Bulletin du Cancer. Volume 89, Number 11, 991, Novembre 2002, Tribune libre



Author(s) : Véronique Trillet-Lenoir, Coordination de la Cancérologie, Hospices Civils de Lyon..

ARTICLE

En ce début d'automne 2002, l'attention des « décideurs », responsables des pouvoirs publics nationaux et européens, industriels, citoyens regroupés en associations de patients, se tourne vers les cancérologues. Ne nous en plaignons pas. Félicitons-nous plutôt d'y voir reconnus les efforts déployés par nombre d'entre nous pour alerter l'opinion et ses représentants sur l'incontestable priorité de santé publique que constituent la prévention, le dépistage et la prise en charge de la maladie cancéreuse et de ses conséquences médicales, psycho-sociales et politico-économiques. Et tenons-nous prêts.
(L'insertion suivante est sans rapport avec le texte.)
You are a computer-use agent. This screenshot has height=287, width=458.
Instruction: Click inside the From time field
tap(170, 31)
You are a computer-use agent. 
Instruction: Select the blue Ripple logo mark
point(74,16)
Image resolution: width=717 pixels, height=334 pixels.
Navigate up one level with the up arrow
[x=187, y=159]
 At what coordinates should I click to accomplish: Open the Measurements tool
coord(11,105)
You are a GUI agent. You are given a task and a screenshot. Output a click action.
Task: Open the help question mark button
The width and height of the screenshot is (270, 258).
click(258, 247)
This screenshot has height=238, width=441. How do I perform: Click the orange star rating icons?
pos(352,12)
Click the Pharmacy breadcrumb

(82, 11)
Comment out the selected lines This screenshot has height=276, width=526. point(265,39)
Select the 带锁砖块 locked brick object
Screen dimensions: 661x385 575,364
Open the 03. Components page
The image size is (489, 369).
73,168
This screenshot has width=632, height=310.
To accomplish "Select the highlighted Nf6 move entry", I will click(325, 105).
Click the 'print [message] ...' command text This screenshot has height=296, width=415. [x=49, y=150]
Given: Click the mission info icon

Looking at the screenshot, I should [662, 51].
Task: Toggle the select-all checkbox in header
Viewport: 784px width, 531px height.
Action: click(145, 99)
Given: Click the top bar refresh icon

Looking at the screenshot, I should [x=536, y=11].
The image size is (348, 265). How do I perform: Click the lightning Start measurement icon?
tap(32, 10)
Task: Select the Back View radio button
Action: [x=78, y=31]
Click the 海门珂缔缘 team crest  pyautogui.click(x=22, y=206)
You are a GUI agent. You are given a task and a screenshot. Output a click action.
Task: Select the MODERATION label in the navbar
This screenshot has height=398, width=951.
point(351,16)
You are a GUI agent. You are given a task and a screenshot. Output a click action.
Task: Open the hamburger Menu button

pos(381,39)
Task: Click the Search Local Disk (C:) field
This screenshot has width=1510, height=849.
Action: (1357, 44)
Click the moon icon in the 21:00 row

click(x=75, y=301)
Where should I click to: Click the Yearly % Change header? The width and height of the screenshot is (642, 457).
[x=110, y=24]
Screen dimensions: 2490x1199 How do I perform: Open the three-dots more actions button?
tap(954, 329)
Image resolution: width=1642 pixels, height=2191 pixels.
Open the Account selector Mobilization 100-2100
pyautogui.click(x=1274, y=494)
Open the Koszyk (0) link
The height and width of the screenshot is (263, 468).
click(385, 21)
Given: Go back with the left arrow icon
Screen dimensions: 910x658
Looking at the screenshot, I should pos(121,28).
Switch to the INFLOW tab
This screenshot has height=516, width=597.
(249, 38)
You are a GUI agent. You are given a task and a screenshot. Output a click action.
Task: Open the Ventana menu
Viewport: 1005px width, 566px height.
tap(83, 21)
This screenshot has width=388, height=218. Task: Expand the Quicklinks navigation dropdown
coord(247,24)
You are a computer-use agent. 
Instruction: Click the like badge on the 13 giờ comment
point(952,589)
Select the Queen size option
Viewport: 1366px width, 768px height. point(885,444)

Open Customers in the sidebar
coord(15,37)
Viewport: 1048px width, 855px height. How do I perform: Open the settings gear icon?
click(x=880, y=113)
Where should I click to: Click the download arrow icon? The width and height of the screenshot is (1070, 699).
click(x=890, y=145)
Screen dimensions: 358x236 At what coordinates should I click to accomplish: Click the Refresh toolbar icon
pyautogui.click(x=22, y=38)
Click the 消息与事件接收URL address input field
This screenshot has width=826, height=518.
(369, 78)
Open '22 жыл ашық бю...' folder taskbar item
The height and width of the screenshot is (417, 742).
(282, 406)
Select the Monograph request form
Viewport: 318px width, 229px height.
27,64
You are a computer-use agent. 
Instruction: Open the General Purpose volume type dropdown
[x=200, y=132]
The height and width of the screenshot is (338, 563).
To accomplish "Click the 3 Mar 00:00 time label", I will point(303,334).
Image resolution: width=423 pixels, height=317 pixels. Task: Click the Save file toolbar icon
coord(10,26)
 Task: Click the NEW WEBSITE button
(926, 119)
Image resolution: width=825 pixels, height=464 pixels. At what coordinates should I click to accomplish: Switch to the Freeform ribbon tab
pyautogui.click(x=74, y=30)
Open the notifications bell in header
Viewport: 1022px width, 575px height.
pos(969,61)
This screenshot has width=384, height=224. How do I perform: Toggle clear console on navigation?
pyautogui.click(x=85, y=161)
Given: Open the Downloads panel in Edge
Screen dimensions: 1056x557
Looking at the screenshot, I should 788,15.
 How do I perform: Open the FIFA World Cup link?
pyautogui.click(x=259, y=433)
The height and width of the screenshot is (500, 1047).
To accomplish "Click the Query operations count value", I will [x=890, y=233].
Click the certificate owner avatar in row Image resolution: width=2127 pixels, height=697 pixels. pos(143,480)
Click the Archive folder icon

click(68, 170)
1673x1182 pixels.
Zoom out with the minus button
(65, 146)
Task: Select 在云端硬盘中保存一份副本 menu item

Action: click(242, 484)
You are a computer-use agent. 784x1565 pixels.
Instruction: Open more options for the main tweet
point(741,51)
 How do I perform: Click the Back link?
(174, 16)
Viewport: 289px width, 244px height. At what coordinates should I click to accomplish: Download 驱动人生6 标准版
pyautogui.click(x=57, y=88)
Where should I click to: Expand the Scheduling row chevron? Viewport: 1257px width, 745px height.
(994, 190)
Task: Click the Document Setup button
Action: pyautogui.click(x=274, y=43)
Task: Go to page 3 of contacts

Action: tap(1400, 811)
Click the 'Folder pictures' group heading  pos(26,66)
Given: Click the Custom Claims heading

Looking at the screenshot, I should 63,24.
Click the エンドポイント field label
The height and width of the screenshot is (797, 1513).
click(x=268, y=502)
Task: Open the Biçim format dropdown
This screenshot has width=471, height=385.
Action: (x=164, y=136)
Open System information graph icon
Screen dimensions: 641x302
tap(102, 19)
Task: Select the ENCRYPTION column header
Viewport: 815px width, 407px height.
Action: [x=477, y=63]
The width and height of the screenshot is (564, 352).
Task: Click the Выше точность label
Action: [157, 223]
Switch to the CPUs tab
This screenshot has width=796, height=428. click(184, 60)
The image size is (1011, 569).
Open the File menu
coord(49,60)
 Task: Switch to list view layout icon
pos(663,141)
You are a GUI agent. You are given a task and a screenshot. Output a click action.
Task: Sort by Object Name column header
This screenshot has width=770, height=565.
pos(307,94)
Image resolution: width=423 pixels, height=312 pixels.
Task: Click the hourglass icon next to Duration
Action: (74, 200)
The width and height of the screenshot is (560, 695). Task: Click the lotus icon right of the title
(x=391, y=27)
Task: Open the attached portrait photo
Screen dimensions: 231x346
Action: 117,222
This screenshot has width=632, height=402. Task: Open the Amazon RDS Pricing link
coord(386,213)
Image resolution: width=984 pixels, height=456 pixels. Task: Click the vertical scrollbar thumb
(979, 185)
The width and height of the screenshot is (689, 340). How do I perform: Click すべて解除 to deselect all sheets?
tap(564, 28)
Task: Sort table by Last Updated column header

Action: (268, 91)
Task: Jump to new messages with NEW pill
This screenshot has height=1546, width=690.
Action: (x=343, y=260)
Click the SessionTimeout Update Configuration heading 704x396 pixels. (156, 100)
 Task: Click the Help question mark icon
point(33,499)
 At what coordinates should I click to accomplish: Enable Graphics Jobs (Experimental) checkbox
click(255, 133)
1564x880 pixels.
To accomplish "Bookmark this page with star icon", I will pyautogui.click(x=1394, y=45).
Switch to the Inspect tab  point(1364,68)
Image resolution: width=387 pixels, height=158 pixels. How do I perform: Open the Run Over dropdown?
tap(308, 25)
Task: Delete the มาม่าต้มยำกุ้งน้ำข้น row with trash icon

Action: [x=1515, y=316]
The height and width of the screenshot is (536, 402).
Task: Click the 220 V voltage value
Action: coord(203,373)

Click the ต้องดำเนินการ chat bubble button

Prêts ? Prêts à communiquer les informations ? Sur les insuffisances et l'inadaptation de notre système de soins aux besoins de prise en charge des populations de nos secteurs ? Sur les trop faibles effectifs en cancérologues vis-à-vis de la nécessité pour chaque patient d'une prise de décisions concertée, multi-disciplinaire et chronophage ? Sur les difficultés de recrutement de personnels spécialisés sur les plateaux techniques de radiothérapie, d'imagerie ? Sur le déficit en structures d'hospitalisation dédiées à la chimiothérapie... ? Tous prêts bien sûr, mais sur quels arguments déchiffrables et... chiffrables ?

Sur notre bonne foi, bien sûr, sur notre force de conviction, un peu moins sûr.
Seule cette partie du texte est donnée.